Rows on where targets appear:

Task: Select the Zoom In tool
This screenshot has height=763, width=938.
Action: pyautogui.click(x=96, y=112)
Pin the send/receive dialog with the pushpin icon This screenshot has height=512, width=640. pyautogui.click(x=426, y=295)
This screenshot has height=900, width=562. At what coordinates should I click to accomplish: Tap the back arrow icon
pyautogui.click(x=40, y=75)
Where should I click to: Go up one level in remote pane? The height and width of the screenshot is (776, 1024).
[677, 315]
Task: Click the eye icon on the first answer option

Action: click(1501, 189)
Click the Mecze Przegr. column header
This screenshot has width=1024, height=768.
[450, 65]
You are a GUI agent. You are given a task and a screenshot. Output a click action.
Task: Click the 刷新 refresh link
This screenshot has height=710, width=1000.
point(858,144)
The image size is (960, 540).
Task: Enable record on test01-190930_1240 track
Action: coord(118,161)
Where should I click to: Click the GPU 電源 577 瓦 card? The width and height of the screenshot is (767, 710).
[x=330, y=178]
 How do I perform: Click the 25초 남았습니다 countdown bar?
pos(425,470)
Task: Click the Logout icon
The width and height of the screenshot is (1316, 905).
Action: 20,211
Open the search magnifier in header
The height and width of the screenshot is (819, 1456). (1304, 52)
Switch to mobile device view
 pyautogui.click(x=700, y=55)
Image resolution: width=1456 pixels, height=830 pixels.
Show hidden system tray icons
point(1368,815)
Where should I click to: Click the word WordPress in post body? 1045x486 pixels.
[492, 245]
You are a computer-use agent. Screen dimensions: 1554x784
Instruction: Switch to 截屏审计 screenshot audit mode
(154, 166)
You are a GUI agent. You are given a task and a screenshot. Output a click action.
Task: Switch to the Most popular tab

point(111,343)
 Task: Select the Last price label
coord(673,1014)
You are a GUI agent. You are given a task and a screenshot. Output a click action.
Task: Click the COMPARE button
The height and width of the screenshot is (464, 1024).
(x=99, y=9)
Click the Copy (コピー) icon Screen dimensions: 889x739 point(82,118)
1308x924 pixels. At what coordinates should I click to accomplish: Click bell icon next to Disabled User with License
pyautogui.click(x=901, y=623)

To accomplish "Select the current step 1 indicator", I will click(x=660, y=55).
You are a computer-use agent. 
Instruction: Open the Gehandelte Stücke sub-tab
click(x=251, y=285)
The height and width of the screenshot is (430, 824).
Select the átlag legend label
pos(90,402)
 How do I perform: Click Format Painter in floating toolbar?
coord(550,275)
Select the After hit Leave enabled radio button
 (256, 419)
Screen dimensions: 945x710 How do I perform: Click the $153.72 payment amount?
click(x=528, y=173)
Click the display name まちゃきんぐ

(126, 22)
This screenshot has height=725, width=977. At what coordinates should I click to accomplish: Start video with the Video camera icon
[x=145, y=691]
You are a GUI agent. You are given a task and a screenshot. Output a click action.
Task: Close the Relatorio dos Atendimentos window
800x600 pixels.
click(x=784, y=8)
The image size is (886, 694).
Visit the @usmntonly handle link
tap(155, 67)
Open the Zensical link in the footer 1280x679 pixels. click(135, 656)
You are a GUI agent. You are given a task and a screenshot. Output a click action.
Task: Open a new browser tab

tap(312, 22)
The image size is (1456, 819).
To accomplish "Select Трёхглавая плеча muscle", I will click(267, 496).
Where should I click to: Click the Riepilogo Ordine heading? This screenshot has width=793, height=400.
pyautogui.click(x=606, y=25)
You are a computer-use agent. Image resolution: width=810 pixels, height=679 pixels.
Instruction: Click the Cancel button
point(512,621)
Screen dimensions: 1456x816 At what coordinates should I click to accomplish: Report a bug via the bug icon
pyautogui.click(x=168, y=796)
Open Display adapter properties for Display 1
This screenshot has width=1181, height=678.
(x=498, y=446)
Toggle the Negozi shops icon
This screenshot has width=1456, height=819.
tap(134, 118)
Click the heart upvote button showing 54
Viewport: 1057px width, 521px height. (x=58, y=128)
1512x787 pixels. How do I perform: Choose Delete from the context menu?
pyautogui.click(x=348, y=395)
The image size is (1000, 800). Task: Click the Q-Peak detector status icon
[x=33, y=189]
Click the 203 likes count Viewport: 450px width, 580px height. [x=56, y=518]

■ WHAT TO WORK ON
Copy out all of the material above word for word, changing nothing.

■ IN RESPONSE
Task: Select the Zoom In tool
This screenshot has height=763, width=938.
Action: pyautogui.click(x=96, y=112)
Pin the send/receive dialog with the pushpin icon This screenshot has height=512, width=640. pyautogui.click(x=426, y=295)
This screenshot has height=900, width=562. At what coordinates should I click to accomplish: Tap the back arrow icon
pyautogui.click(x=40, y=75)
Where should I click to: Go up one level in remote pane? The height and width of the screenshot is (776, 1024).
[677, 315]
Task: Click the eye icon on the first answer option

Action: click(1501, 189)
Click the Mecze Przegr. column header
This screenshot has width=1024, height=768.
[450, 65]
You are a GUI agent. You are given a task and a screenshot. Output a click action.
Task: Click the 刷新 refresh link
This screenshot has height=710, width=1000.
point(858,144)
The image size is (960, 540).
Task: Enable record on test01-190930_1240 track
Action: coord(118,161)
Where should I click to: Click the GPU 電源 577 瓦 card? The width and height of the screenshot is (767, 710).
[x=330, y=178]
 How do I perform: Click the 25초 남았습니다 countdown bar?
pos(425,470)
Task: Click the Logout icon
The width and height of the screenshot is (1316, 905).
Action: 20,211
Open the search magnifier in header
The height and width of the screenshot is (819, 1456). (1304, 52)
Switch to mobile device view
 pyautogui.click(x=700, y=55)
Image resolution: width=1456 pixels, height=830 pixels.
Show hidden system tray icons
point(1368,815)
Where should I click to: Click the word WordPress in post body? 1045x486 pixels.
[492, 245]
You are a computer-use agent. Screen dimensions: 1554x784
Instruction: Switch to 截屏审计 screenshot audit mode
(154, 166)
You are a GUI agent. You are given a task and a screenshot. Output a click action.
Task: Switch to the Most popular tab

point(111,343)
 Task: Select the Last price label
coord(673,1014)
You are a GUI agent. You are given a task and a screenshot. Output a click action.
Task: Click the COMPARE button
The height and width of the screenshot is (464, 1024).
(x=99, y=9)
Click the Copy (コピー) icon Screen dimensions: 889x739 point(82,118)
1308x924 pixels. At what coordinates should I click to accomplish: Click bell icon next to Disabled User with License
pyautogui.click(x=901, y=623)

To accomplish "Select the current step 1 indicator", I will click(x=660, y=55).
You are a computer-use agent. 
Instruction: Open the Gehandelte Stücke sub-tab
click(x=251, y=285)
The height and width of the screenshot is (430, 824).
Select the átlag legend label
pos(90,402)
 How do I perform: Click Format Painter in floating toolbar?
coord(550,275)
Select the After hit Leave enabled radio button
 (256, 419)
Screen dimensions: 945x710 How do I perform: Click the $153.72 payment amount?
click(x=528, y=173)
Click the display name まちゃきんぐ

(126, 22)
This screenshot has height=725, width=977. At what coordinates should I click to accomplish: Start video with the Video camera icon
[x=145, y=691]
You are a GUI agent. You are given a task and a screenshot. Output a click action.
Task: Close the Relatorio dos Atendimentos window
800x600 pixels.
click(x=784, y=8)
The image size is (886, 694).
Visit the @usmntonly handle link
tap(155, 67)
Open the Zensical link in the footer 1280x679 pixels. click(135, 656)
You are a GUI agent. You are given a task and a screenshot. Output a click action.
Task: Open a new browser tab

tap(312, 22)
The image size is (1456, 819).
To accomplish "Select Трёхглавая плеча muscle", I will click(267, 496).
Where should I click to: Click the Riepilogo Ordine heading? This screenshot has width=793, height=400.
pyautogui.click(x=606, y=25)
You are a computer-use agent. Image resolution: width=810 pixels, height=679 pixels.
Instruction: Click the Cancel button
point(512,621)
Screen dimensions: 1456x816 At what coordinates should I click to accomplish: Report a bug via the bug icon
pyautogui.click(x=168, y=796)
Open Display adapter properties for Display 1
This screenshot has width=1181, height=678.
(x=498, y=446)
Toggle the Negozi shops icon
This screenshot has width=1456, height=819.
tap(134, 118)
Click the heart upvote button showing 54
Viewport: 1057px width, 521px height. (x=58, y=128)
1512x787 pixels. How do I perform: Choose Delete from the context menu?
pyautogui.click(x=348, y=395)
The image size is (1000, 800). Task: Click the Q-Peak detector status icon
[x=33, y=189]
Click the 203 likes count Viewport: 450px width, 580px height. [x=56, y=518]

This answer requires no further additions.